A French nun believed to be the second largest person in the world celebrated her 117th birthday on Thursday. There were plans for champagne and red wine, a party with her favorite desserts, a Mass in her honor, and other delights to toast Sister André’s exceptional longevity through two world wars and a recent coronavirus infection.
“It’s a great day,” David Tavella, communications manager for the nuns ’nursing home in the southern French city of Toulon, told the Associated Press. “She is OK. I went to see her this morning. She is very happy. I wanted him to tell her the time of day again ”.
It was full. It was hoped that some of Sister Andrew’s great-grandchildren would join a morning video call for her, and the Bishop of Toulon was to celebrate Mass in her honor.
“She was very proud when I told her. She said, “A Mass for me?” Tavella said.
Her birthday party menu included a foie gras starter, followed by a hood with fragrant mushrooms and wrapped with baked Alaska, the nun’s favorite dessert.
“Everything was washed with red wine, because he drinks red wine. It is one of their secrets to longevity. And a little champagne with dessert, because you have to toast 117 years, ”said Tavella.
As for packing dozens of candles into a cake, “we stopped trying it a long time ago,” he added. “Because even if we made big cakes, I’m not sure I had enough breath to blow them all. You will need a fire extinguisher “.
Sister André’s birth name is Lucile Randon. The Gerontology Research Group, which validates details of people believed to be 110 years old or older, listed as the second oldest known old person in the world, behind only a 118-year-old woman in Japan, Kane Tanaka.
Tavella told French media earlier this week that Sister André tested positive for coronavirus in mid-January, but that she had so few symptoms that she didn’t even realize she was infected.
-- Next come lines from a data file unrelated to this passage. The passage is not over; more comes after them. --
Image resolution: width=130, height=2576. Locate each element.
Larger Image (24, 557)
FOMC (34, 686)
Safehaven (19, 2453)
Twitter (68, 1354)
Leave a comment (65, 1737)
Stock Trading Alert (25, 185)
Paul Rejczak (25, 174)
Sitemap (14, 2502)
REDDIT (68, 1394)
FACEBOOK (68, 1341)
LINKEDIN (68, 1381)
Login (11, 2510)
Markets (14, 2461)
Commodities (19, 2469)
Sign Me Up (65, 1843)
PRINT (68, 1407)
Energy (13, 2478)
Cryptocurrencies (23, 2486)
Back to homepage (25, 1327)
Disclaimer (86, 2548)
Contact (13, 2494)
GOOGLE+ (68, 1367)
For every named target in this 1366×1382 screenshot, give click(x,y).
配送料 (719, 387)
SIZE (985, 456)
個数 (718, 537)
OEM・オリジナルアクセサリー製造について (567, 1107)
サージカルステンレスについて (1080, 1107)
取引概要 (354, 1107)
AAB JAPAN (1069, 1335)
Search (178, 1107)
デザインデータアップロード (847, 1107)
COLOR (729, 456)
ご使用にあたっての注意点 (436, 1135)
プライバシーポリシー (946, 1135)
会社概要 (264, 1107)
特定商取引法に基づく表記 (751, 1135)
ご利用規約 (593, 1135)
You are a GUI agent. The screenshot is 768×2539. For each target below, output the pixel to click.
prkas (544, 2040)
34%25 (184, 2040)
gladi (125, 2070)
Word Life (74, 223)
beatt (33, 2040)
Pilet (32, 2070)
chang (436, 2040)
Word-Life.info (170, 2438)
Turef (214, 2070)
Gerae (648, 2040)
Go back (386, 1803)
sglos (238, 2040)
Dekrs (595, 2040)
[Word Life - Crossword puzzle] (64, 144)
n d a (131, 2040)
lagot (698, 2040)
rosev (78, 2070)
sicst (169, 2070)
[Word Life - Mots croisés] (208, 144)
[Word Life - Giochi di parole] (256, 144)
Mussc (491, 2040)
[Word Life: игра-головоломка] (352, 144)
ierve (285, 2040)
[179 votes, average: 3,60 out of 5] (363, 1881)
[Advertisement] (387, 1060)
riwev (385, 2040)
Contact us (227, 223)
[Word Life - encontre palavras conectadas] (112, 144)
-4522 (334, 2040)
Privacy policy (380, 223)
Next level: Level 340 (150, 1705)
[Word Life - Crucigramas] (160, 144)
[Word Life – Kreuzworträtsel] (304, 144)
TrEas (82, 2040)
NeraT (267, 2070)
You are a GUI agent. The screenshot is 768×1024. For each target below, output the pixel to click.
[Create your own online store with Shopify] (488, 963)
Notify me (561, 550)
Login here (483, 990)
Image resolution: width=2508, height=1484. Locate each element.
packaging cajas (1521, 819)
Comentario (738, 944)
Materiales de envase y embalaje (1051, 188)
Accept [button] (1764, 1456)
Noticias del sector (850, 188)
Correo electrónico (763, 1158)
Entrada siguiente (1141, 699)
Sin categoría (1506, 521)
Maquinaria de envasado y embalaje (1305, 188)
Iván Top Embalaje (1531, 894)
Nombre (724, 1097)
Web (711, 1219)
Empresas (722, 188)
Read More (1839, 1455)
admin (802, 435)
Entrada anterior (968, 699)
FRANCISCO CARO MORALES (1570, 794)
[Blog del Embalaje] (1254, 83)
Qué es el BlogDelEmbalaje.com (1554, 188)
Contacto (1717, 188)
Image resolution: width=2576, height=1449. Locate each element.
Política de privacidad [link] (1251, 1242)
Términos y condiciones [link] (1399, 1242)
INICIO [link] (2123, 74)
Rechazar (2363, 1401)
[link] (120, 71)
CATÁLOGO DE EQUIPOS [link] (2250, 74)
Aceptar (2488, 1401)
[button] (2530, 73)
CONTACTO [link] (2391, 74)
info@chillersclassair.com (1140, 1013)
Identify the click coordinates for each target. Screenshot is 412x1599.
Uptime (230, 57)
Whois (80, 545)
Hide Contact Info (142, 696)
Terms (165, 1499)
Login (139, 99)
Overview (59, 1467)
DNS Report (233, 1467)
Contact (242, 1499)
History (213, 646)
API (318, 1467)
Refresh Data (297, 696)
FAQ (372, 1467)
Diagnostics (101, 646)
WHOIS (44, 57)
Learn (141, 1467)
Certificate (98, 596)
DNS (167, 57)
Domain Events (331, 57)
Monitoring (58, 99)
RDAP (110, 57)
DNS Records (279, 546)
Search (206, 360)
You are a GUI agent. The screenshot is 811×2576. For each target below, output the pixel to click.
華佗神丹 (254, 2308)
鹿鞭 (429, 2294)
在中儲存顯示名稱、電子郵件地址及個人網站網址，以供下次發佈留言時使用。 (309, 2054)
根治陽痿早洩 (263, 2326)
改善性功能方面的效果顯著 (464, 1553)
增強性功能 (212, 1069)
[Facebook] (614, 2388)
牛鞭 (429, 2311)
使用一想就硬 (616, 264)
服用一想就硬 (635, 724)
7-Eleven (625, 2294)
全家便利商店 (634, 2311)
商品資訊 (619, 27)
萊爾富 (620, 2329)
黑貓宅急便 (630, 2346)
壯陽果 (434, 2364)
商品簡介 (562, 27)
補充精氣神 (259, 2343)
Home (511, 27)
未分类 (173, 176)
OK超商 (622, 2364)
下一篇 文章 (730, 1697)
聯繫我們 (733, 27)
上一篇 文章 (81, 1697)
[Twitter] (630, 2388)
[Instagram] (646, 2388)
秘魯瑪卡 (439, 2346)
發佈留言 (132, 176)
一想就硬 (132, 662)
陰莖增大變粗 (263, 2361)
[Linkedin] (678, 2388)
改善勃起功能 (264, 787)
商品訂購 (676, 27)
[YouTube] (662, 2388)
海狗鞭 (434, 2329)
His survival was news in France and beyond.
“When everyone suddenly started talking about this story, I realized that Sister André was a bit like an Olympic flame on a tour around the world that people want to take, because we all need a little hope. right now, ”Tavella said.
Strangely enough, Tavella was celebrating his 43rd birthday on Thursday.
“We often joke that she and I were born the same day,” he said. “I never tell myself that he is 117 years old because he is very easy to talk to, regardless of age. Only when he spoke of World War I as if he was living it did I realize, “Yes, he lived it!”